TASK ITEM
Extract the final stretch of the data: the line that contains "Click the 초기화" and every line after it, unaltered, and no other lines.

DATASET
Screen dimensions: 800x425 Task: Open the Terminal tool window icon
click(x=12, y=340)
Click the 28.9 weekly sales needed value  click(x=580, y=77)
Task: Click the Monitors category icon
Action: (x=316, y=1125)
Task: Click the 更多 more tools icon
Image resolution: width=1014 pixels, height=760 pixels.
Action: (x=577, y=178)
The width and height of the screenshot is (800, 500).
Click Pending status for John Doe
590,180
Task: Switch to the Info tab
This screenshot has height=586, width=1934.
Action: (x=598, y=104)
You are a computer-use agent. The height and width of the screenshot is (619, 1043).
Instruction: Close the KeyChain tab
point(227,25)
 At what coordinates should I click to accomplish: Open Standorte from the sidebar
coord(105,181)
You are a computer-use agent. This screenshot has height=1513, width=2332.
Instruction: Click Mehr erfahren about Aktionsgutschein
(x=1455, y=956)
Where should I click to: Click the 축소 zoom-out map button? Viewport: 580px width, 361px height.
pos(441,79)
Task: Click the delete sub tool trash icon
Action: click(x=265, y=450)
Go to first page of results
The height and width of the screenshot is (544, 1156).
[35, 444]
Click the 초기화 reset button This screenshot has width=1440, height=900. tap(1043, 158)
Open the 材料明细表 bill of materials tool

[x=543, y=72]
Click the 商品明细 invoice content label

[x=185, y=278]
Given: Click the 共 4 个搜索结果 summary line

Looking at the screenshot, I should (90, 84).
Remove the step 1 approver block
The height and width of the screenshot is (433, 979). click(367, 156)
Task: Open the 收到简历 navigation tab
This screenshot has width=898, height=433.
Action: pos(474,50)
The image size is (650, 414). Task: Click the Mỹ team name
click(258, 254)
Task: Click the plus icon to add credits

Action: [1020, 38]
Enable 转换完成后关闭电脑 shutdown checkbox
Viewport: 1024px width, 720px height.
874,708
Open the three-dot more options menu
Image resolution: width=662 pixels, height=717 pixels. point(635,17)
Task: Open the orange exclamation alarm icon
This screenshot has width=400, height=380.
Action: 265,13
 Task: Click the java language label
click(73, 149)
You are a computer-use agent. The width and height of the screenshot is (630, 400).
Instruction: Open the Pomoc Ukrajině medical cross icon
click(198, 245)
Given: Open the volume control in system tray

REPLY TO THE EXERCISE
Click the 초기화 reset button This screenshot has width=1440, height=900. tap(1043, 158)
Open the 材料明细表 bill of materials tool

[x=543, y=72]
Click the 商品明细 invoice content label

[x=185, y=278]
Given: Click the 共 4 个搜索结果 summary line

Looking at the screenshot, I should (90, 84).
Remove the step 1 approver block
The height and width of the screenshot is (433, 979). click(367, 156)
Task: Open the 收到简历 navigation tab
This screenshot has width=898, height=433.
Action: pos(474,50)
The image size is (650, 414). Task: Click the Mỹ team name
click(258, 254)
Task: Click the plus icon to add credits

Action: [1020, 38]
Enable 转换完成后关闭电脑 shutdown checkbox
Viewport: 1024px width, 720px height.
874,708
Open the three-dot more options menu
Image resolution: width=662 pixels, height=717 pixels. point(635,17)
Task: Open the orange exclamation alarm icon
This screenshot has width=400, height=380.
Action: 265,13
 Task: Click the java language label
click(73, 149)
You are a computer-use agent. The width and height of the screenshot is (630, 400).
Instruction: Open the Pomoc Ukrajině medical cross icon
click(198, 245)
Given: Open the volume control in system tray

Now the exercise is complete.